Boujis is a favourite club of celebrities, royals and beautiful people in London and is set to open in Dubai.
So what’s happening, Matt?Is it true you’re opening a club here? I’m over here to try to finalise a couple of projects we’re working on. Two are in Dubai, one is in Abu Dhabi.
Your company, Ignite, runs bars, clubs and restaurants. What will you open here? They’ll be hybrids, but I can’t reveal the specifics yet.
How close are you to signing a deal and coming out here? It’s my third time out here this year – we’ve been cautious because you need the right property and the right partner. However, we should be announcing something in the next few months. Final negotiations are taking place and contracts are on the table.
Will your Dubai outlets be membership-only? Some will be and some won’t.
You’re a high-end brand. Dubai must be a perfect fit. Yes, in London we have 12 sites and they’re all high-end venues. However, existing venues are hard to come by, whereas here you start off here with a blank canvas. You can take the lessons you’ve learned from home and there’s nothing to hold you back, which is pretty exciting.
What do you make of the competition here? A lot of hotels have obviously sprung up in recent years and some of them are truly world class, but the food and beverage side of things hasn’t always followed at the same level, which surprises me. That said, I think some of the more recent additions have raised the game. I’ve checked out places like Zuma, Nobu and Buddha Bar. We’re also specialists so we know the business and can help develop this growth. That said, we need the assistance of people here – I wouldn’t dare to open up without using local knowledge. All products have to adapt to the markets they are in.
Do you agree that service is one of the big problems here? I agree that staff training is the absolute key to success. I won’t open unless my team is trained properly. I’d rather delay opening to get that absolutely right. I’ve seen people open too early because of revenue requirements. But the point is, it takes years to make a reputation and seconds to lose it.
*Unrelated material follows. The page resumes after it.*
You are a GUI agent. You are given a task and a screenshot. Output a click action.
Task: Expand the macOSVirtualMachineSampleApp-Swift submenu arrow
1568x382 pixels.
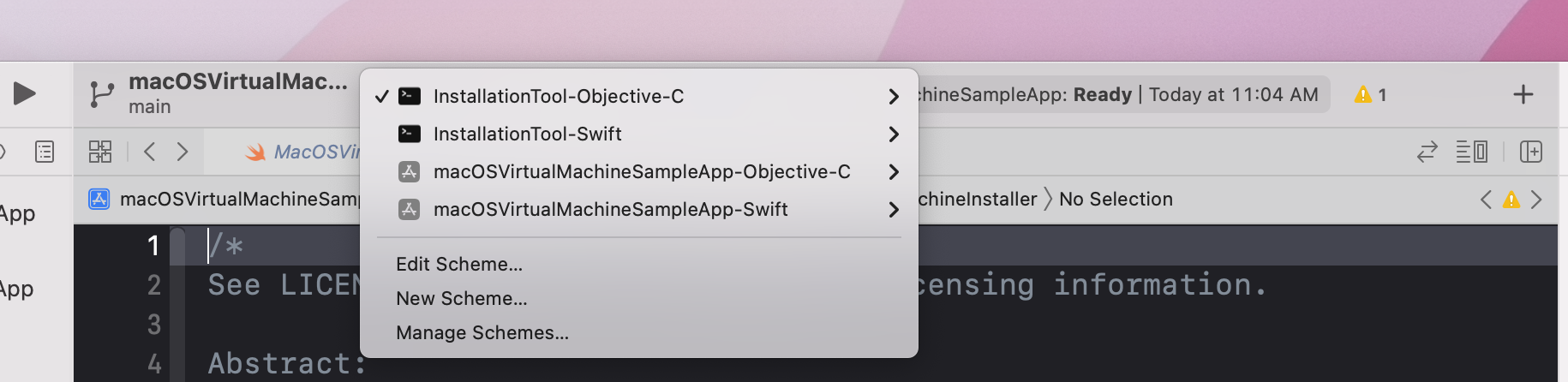[894, 210]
You’ve got a successful brand. How have you managed this? Basically, we work hard. People think running a bar sounds like fun, but it takes a lot of effort to get it right. We deliberately hit the high-end market providing excellent levels of service in an unpretentious environment. If you get this combination right, you build longevity. As a result, we just had our sixth anniversary at Boujis and our Chelsea cocktail bar, Eclipse, has been open a decade. Our customers understand what Ignite is all about and they visit all our outlets because they know what standards to expect.
How have you managed to get away without advertising? Word of mouth, I guess. There are always stories in the press about who visited, but they are never instigated by us. Our staff are contractually forbidden from talking to the press. As a result, A-listers like the fact they won’t get any hassle.
The British royal princes, Harry and William, are regulars at Boujis. How did you manage that? They were frequenting way before it was published in the papers. Basically, they don’t get hassled, and you can’t pay for that.
How did you get into this game? I was actually a banker and then I bought my local bar in Chelsea. I saw a gap in the market, as Britain seemed to be all about pubs, pies and mushy peas. I wanted to create a more European vibe – so we became an innovator of cocktail bars in the UK.
Did you go to the Atlantis party? I didn’t get an invite! But no, getting on a plane to go to a party isn’t really my thing. Loads of people I know were there, but I prefer to keep a low profile. Food and drink is my passion, but my city training means I’m at my desk every morning for 9am.